From Apertium
Jump to navigation Jump to search

I'm Ragib Ahsan from Bangladesh. I'm currently an undergrad student of Computer Science and Engineering Department in Bangladesh University of Engineering and Technology.

I'm willing to participate in Google Summer of Code 2011 with apertium. And I'm interested in adopting the new Bengali-English language pair.

Apertium Bengali-English[edit]

Currently the morphological analyzer is nearly complete with 68% coverage of wiki. The bilingual dictionary needs a lot of entries and finally the transfer system has only a few rules to work with.

Some example outputs are -

I eat rice -> আমি ধান খাই
I love you -> আমি আপনাকে ভালবাসি

You can find a list of tests here

My project goal should be as follows:

  • Completing the monolingual dictionary for Bengali upto a wide coverage (at least 80%) of wiki.
  • Completing the bilingual dictionary with necessary entries.
  • Writing the transfer rules, that will be a challenging part as the two languages are not closely related.
  • Finally, performing tetsvocing to ensure release quality

Preparing Myself[edit]

I've downloaded and installed the "apertium-bn-en" pack from the apertium incubator. And I'm really excited playing around with it in my system. I've gone through the Apertium New Language Pair HOWTO already. I tried to have a look at the Apertium Official Documentation. It seems really complex. I'm discussing various issues with the prospective mentors Francis Tyers and Abu Zaher. With their help and some exploring on the apertium-bn-en project I've finally prepared my proposal for This years GSoC. You can find it here.

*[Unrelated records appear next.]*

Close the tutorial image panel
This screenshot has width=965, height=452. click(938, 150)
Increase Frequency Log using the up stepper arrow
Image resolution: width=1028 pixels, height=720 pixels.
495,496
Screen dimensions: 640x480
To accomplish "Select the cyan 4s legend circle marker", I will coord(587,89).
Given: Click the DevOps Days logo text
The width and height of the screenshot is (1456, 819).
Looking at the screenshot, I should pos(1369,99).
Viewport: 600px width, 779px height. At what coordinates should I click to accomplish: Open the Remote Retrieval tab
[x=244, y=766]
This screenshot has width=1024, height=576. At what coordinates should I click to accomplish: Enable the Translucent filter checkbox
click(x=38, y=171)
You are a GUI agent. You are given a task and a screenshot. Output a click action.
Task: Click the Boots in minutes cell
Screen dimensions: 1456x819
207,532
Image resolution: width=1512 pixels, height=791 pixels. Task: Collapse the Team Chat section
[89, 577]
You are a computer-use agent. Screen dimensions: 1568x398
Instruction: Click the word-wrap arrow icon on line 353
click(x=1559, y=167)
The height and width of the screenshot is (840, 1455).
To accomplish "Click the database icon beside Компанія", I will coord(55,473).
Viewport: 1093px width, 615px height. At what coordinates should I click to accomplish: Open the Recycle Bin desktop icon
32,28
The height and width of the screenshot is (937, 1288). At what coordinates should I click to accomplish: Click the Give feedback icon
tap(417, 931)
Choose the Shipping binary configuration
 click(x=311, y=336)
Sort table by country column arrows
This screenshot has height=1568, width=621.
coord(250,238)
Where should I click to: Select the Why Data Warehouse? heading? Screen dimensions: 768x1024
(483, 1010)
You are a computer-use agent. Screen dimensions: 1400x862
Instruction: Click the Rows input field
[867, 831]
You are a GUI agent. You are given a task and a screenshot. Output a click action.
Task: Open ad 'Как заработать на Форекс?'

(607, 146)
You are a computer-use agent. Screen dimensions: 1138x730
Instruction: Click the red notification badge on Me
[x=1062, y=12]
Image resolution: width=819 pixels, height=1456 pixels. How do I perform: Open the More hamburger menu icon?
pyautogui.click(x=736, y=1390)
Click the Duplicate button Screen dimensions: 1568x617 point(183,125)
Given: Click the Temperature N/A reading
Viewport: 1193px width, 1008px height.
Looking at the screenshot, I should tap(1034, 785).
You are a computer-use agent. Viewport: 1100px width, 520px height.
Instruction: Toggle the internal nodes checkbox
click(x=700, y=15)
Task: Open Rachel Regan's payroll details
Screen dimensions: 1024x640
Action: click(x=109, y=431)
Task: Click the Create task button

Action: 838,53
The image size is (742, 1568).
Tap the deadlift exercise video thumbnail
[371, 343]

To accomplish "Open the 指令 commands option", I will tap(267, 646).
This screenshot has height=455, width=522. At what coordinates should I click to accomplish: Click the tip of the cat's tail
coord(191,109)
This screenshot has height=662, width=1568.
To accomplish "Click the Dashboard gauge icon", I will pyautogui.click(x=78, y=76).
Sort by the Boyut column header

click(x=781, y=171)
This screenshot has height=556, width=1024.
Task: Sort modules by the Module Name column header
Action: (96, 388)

I also found the paper on Bengali Morphological Analyzer[1] quite interesting. And last but not the least I'm trying to solve some of the challenges given on this project. Check here.

Community Bonding Period[edit]

The community bonding period started right after the announcement of accepted student proposal on April 25. I had my plans for this period. As mentioned in my work plan I'm exploring the Apertium tool chain to be familiarized with it. I'm regular on the IRC and I'm getting to know the community more closely. In the meantime, I'm working on putting some new bdix entries to reduce the load a bit from the coding phase. I also have a plan to prepare a test case list for testvocing at the end. I'm putting some remarks here and intend to update time to time-

Week 1: April 26 - May 02, 2011

  • Familiarizing with using the svn
  • After building the bn-en with make tool we need to copy the '*.mode' files from 'modes' directory to the systems installation directory i.e. /usr/share/apertium/modes
  • 240 new adjectives added to
  • 147 new nouns added to
  • Planning for generating a test case list

Week 2: May 03 - May 09, 2011

  • 156 new nouns added to
  • 100 new adjectives added to
  • Another 100 new adjectives added to
  • Studying the apertium-doc, currently, getting to know the different modules of apertium
  • Correcting some minor errors in the previous entries and misplaced lemmas (nouns and adjectives)
  • Adding some test cases here
  • Added another 138 adjectives to with some minor corrections

Week 3: May 10 - May 16, 2011

  • Studying the apertium-doc, currently, getting to know the different modules of apertium
  • 87 new adjectives added to with minor corrections
  • studying the Bengali verbs issues specially those mentioned in the paper on Bengali Morphological Analyzer[1]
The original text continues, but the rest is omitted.